### [Brief]
Each record below must come back exactly as written; its pictures must not.

### [Extracted data]
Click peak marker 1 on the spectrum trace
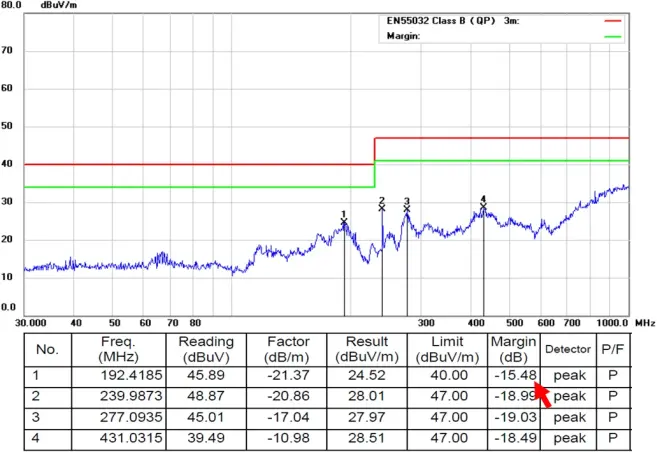Image resolution: width=660 pixels, height=452 pixels. pyautogui.click(x=344, y=222)
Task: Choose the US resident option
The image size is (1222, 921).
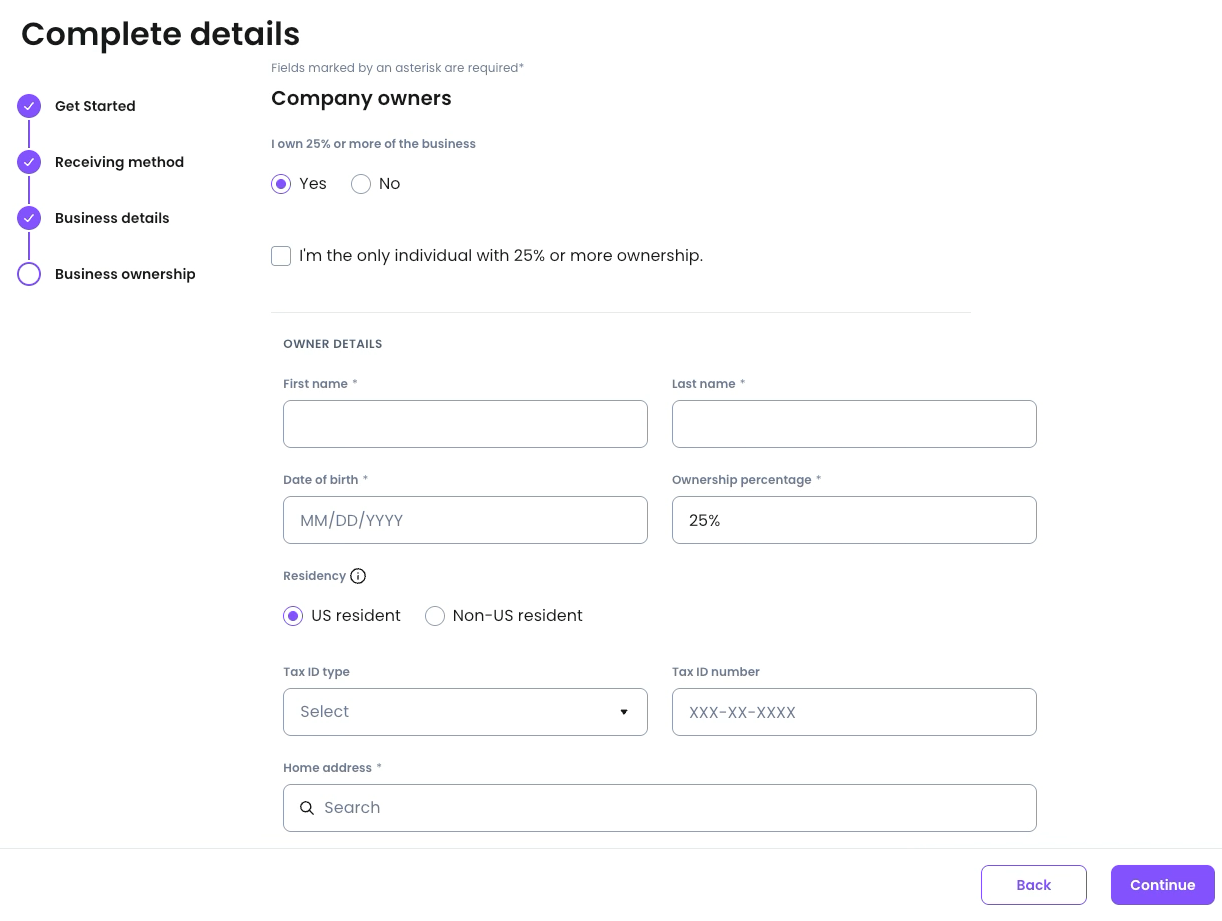Action: coord(293,616)
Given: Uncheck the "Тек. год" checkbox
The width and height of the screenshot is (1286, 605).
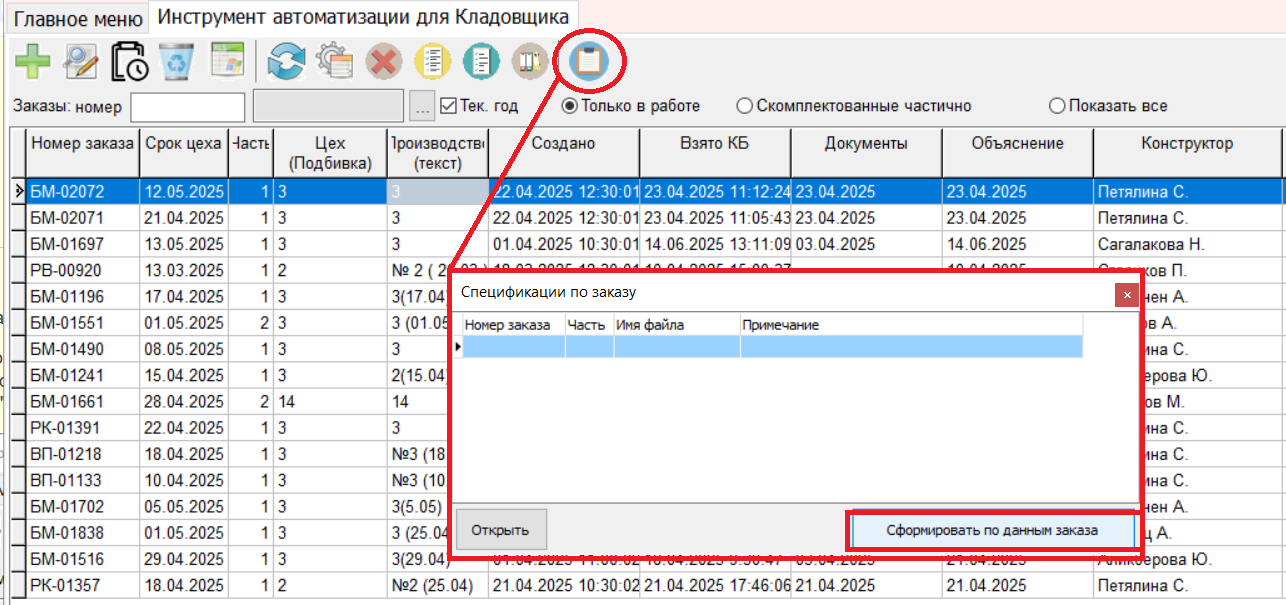Looking at the screenshot, I should click(448, 106).
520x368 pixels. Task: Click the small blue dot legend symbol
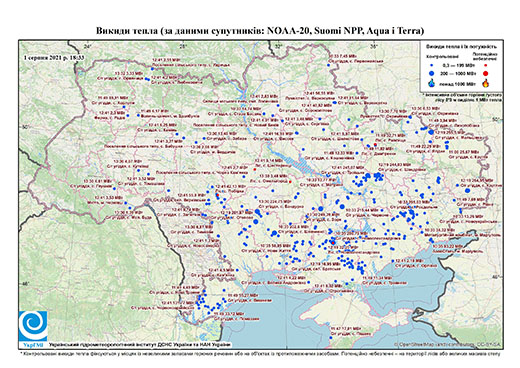pos(432,65)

### [Answer space]
Click peak marker 1 on the spectrum trace
Image resolution: width=660 pixels, height=452 pixels. pyautogui.click(x=344, y=222)
Task: Choose the US resident option
The image size is (1222, 921).
Action: coord(293,616)
Given: Uncheck the "Тек. год" checkbox
The width and height of the screenshot is (1286, 605).
Looking at the screenshot, I should click(448, 106).
520x368 pixels. Task: Click the small blue dot legend symbol
pos(432,65)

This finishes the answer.